(DATA UNDER STUDY)

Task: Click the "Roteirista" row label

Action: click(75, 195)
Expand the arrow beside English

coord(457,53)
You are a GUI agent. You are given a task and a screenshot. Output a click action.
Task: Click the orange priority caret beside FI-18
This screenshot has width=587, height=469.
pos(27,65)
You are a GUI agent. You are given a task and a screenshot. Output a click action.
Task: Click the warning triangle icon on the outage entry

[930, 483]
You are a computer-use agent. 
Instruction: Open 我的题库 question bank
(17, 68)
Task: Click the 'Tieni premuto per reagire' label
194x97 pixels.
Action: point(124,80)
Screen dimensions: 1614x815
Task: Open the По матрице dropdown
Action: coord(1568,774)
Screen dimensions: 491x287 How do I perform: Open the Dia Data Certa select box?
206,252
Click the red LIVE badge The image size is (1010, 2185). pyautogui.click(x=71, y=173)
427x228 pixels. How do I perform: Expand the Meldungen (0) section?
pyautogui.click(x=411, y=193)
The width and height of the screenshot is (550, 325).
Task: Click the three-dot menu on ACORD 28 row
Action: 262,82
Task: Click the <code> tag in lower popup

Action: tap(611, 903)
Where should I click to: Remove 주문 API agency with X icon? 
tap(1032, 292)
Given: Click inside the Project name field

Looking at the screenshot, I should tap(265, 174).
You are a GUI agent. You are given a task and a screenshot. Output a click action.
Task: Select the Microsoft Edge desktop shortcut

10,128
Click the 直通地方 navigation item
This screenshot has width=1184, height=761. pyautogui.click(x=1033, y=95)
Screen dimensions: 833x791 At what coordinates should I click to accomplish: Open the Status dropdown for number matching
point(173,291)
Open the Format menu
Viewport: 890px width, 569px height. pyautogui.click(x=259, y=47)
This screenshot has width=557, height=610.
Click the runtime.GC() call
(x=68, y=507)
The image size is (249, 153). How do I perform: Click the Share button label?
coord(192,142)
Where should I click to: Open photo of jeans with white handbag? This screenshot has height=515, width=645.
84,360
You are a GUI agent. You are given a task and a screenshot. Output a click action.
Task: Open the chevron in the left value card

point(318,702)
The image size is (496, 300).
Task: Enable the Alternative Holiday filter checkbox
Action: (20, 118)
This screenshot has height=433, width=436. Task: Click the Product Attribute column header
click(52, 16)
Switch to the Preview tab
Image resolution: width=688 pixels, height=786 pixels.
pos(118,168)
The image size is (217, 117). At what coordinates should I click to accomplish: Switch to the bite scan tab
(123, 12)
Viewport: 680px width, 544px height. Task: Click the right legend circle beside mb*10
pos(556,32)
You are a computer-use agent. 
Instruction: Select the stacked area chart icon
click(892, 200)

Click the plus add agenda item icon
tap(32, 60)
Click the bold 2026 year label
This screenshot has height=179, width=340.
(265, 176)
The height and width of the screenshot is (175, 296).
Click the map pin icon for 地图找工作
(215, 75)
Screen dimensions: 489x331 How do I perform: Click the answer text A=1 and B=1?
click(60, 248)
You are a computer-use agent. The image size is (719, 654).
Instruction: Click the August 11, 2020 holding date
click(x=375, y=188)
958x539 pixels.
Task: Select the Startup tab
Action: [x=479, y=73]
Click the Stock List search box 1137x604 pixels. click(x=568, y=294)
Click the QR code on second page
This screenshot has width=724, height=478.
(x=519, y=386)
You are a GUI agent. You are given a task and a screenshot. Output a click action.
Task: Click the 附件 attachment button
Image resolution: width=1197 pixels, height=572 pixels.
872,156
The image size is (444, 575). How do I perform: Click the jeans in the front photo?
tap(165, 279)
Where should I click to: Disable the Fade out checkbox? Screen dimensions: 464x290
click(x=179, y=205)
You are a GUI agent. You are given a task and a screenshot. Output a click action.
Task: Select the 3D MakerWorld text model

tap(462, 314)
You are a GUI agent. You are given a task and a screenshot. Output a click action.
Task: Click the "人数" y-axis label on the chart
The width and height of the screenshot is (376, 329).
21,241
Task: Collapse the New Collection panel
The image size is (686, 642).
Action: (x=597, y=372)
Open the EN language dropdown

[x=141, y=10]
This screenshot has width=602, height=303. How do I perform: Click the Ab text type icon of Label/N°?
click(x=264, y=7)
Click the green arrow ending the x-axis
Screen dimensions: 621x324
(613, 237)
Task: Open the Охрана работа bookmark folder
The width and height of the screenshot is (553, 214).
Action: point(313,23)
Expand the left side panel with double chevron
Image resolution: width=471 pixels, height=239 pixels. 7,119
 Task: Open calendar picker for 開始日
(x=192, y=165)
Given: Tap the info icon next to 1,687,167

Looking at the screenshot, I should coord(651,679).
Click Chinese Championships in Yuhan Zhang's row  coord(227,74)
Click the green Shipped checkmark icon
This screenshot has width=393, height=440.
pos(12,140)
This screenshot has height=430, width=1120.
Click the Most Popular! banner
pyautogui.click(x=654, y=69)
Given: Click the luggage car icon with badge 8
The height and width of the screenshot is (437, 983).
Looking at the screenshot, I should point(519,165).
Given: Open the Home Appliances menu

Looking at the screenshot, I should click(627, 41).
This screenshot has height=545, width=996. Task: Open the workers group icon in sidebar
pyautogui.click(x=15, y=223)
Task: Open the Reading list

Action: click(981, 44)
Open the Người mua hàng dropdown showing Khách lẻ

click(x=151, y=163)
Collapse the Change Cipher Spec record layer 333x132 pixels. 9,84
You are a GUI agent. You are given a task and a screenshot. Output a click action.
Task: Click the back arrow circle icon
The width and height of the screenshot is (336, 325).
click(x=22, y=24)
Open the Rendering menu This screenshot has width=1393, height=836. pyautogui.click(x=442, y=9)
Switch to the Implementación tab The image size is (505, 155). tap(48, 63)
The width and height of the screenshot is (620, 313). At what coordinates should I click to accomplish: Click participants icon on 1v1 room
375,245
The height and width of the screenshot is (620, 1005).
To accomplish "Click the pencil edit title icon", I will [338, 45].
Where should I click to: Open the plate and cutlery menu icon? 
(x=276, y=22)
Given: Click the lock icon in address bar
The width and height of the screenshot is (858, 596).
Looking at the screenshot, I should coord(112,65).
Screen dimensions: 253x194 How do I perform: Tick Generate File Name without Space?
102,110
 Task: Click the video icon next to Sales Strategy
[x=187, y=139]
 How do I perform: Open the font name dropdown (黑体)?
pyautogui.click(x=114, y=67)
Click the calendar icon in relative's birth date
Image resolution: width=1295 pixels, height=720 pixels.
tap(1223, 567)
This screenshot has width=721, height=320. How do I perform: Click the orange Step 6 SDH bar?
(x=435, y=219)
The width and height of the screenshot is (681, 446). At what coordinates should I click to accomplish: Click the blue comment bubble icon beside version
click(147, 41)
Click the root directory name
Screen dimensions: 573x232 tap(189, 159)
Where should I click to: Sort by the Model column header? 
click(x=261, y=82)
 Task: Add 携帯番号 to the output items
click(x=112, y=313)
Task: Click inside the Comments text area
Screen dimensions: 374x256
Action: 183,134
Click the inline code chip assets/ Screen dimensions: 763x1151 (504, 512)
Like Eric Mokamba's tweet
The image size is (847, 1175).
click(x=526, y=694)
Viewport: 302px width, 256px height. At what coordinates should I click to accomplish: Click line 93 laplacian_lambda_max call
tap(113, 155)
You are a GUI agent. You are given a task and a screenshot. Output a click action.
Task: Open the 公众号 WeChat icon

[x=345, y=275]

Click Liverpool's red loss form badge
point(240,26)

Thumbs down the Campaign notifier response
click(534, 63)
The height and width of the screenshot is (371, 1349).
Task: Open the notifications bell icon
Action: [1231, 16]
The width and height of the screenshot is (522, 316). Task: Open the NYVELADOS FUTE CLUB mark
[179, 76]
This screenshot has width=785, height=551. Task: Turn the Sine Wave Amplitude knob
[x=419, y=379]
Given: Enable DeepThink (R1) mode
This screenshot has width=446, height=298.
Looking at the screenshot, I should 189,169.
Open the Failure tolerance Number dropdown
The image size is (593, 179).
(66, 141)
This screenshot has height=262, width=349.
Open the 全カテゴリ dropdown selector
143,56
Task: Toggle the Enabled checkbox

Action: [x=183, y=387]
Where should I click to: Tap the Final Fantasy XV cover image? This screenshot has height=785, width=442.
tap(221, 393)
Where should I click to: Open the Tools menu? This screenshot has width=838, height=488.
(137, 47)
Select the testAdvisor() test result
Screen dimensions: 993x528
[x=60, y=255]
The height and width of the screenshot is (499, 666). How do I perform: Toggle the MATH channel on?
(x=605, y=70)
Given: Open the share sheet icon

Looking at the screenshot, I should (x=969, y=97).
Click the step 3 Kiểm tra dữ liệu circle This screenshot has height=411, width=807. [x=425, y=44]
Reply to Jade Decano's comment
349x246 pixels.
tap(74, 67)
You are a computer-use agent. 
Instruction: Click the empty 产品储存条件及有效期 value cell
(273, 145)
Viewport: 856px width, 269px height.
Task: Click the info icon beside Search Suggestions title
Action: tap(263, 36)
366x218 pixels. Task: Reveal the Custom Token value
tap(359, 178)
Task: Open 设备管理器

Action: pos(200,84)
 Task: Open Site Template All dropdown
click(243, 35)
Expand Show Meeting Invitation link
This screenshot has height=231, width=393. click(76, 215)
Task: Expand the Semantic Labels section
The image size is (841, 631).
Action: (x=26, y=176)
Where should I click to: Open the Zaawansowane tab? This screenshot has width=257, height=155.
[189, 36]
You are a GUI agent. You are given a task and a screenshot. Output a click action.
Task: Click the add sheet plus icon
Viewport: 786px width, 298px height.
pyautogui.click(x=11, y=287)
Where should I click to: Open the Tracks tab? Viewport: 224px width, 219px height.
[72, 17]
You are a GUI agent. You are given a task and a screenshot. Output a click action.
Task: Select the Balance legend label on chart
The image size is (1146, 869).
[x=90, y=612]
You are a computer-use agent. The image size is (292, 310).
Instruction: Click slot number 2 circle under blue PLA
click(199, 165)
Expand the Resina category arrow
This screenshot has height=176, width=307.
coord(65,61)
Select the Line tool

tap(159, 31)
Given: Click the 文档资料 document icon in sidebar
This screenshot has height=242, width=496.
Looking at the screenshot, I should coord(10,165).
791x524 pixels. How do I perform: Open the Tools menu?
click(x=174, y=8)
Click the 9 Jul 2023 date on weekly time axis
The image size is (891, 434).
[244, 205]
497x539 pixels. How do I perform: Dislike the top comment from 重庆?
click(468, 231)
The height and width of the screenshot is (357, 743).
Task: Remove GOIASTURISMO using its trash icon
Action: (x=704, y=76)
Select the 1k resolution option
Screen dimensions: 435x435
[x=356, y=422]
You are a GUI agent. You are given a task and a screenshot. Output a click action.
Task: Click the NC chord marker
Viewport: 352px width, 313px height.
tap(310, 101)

(End DATA UNDER STUDY)

** PROBLEM TO SOLVE **
Wherever the string "green" appears in a line of the records above, copy that line.

** RESPONSE TO THE TASK **
Click the green arrow ending the x-axis
Click the green Shipped checkmark icon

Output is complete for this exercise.